There are $2n$ cards in a stack. At any stage, if the cards are $a_1,a_2,\ldots,a_{2n}$ from top to bottom, then it becomes $a_{2n},a_1,a_{2n-1},a_2,\ldots,a_{n+1},a_n$. In how many steps will the cards return to the original order (if it ever happens)?
$n=1$: $12\rightarrow 21\rightarrow 12$. ($2$ steps)
$n=2$: $1234\rightarrow 4132\rightarrow 2431\rightarrow 1234$. ($3$ steps)
$n=3$: $123456\rightarrow 615243\rightarrow 364125\rightarrow 532614\rightarrow 451362\rightarrow 246531\rightarrow 123456$ ($6$ steps)

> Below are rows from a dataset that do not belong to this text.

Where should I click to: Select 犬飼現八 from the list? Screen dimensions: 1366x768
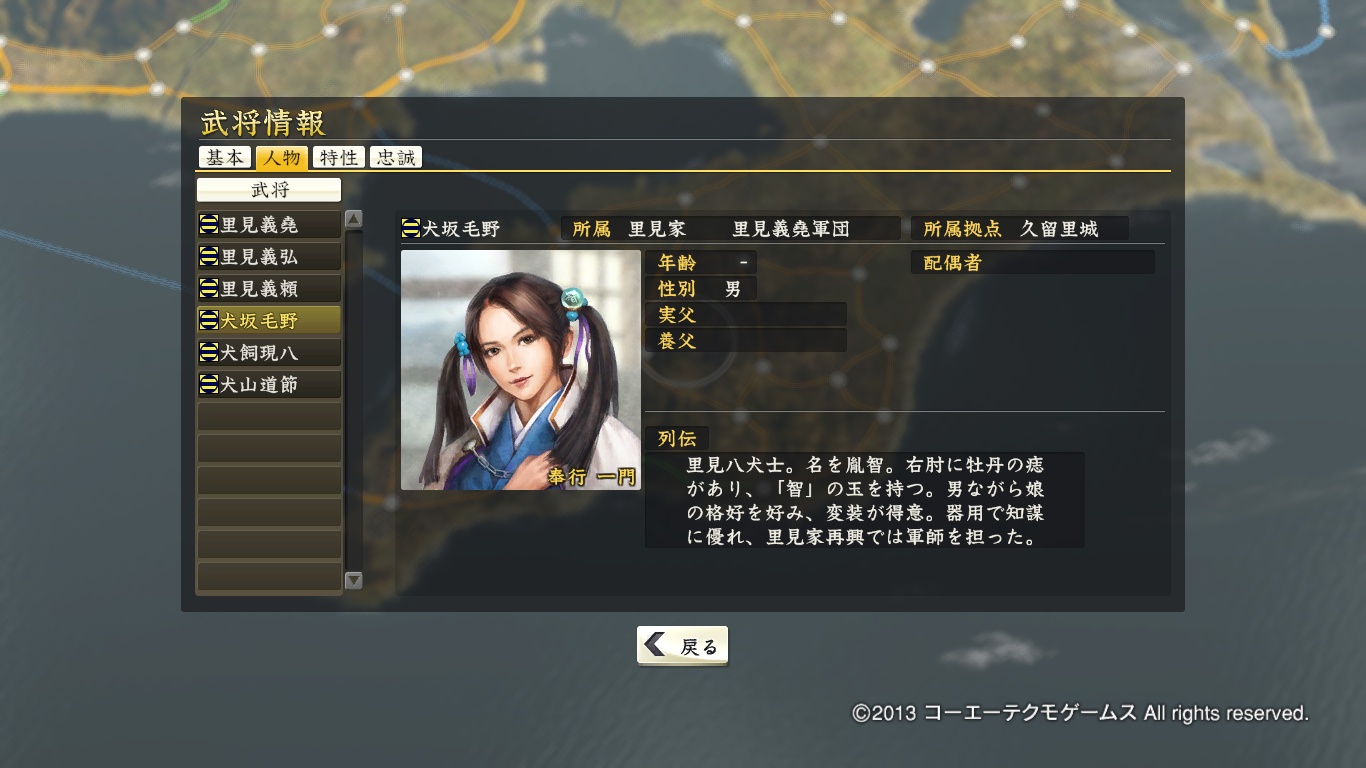point(269,353)
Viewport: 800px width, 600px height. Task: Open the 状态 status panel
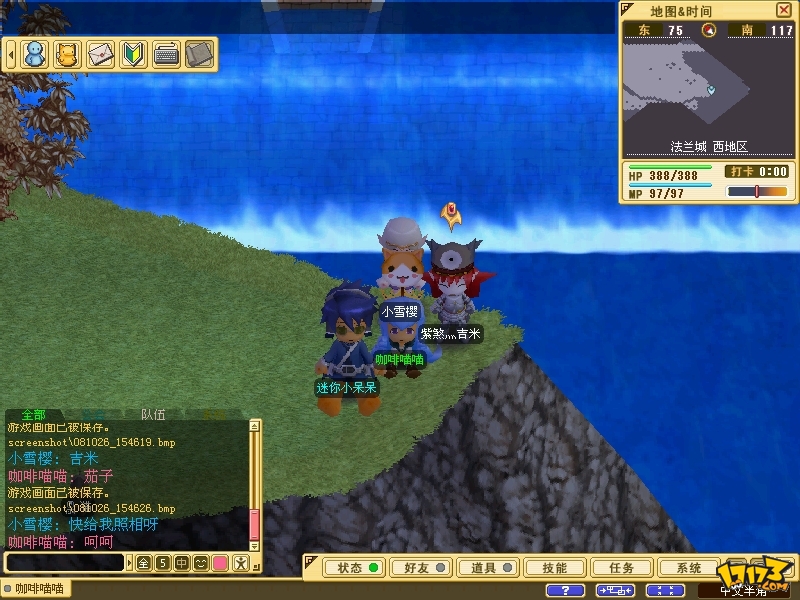point(356,568)
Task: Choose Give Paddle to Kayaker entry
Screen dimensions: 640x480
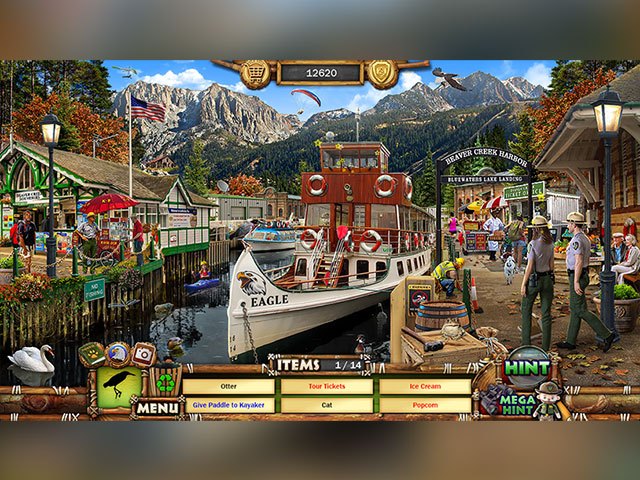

We might be able to track each card individually, and see when it returns to the original position. For example, $a_1$ goes to position $2$, then position $4$, ..., but when it gets to the second half, the rule is more complicated.
This permutation is
$$\pmatrix{1&2&3&4&\ldots&2n-3&2n-2&2n-1&2n\\ 2&4&6&8&\ldots&7&5&3&1}\;.$$
If you number the cards from the bottom of the deck, the same permutation is
$$\pmatrix{1&2&3&4&\ldots&2n-3&2n-2&2n-1&2n\\ 2n&2n-2&2n-4&2n-6&\ldots&2n-7&2n-5&2n-3&2n-1}\;.$$
OEIS A019567 gives the order of this permutation, which is also the number of Mongean shuffles needed to return a deck to its original order. OEIS gives no recurrence or generating function but does note that $a(n)$ is the smallest $m$ such that either $2^m+1$ or $2^m-1$ is divisible by $4n+1$.
Note that if $n=2^k$, then $4n+1=2^{k+2}+1$, so $a(2^k)=k+2$.